Assignment: Every line of the entries below that mentions "agent" is to be copied out.

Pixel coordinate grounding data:
---------------

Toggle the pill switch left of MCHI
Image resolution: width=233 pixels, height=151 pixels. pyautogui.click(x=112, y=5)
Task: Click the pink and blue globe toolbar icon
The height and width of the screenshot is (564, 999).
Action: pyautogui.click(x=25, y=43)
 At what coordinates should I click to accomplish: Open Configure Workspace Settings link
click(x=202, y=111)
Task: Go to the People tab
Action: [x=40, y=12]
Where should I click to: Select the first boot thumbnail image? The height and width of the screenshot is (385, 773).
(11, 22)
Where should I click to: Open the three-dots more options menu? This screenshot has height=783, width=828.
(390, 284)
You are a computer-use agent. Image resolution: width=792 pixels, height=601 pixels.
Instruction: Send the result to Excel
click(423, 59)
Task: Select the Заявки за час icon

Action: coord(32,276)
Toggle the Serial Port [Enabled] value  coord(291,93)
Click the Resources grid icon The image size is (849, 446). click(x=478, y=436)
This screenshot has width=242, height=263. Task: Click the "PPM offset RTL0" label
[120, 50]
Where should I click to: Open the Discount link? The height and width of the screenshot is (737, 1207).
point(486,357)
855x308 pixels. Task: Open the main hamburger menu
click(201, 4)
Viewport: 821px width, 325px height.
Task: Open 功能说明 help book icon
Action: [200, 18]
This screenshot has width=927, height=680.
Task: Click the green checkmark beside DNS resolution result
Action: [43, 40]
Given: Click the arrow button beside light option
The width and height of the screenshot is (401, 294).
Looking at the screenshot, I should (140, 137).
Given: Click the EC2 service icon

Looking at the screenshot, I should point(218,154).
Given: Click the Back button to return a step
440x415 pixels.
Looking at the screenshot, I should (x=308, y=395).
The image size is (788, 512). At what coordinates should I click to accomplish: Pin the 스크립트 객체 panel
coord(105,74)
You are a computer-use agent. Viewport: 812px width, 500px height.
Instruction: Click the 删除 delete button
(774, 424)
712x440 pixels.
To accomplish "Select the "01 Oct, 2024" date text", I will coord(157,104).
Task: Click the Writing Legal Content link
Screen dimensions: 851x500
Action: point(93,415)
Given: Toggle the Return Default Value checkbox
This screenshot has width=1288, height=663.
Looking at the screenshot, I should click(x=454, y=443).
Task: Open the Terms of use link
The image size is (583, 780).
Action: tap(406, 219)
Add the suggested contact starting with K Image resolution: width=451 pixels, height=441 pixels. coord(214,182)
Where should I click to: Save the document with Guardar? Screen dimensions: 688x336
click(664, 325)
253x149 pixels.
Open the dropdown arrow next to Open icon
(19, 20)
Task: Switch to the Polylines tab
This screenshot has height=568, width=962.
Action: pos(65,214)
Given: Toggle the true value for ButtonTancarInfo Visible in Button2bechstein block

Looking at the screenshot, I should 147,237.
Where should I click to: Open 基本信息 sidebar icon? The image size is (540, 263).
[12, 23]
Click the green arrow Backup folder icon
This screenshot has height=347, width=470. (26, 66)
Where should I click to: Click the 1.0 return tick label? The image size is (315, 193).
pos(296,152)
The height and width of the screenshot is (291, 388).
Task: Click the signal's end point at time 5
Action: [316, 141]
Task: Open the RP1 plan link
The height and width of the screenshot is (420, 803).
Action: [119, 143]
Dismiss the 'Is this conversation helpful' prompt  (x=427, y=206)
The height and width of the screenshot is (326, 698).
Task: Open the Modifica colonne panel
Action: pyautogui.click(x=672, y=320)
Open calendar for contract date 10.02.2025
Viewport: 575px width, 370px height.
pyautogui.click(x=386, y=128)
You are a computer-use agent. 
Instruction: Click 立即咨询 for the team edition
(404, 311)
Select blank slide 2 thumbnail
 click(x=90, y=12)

---------------

Reply to the exercise:
You are a computer-use agent. Image resolution: width=792 pixels, height=601 pixels.
You are a computer-use agent. Viewport: 812px width, 500px height.
You are a computer-use agent. 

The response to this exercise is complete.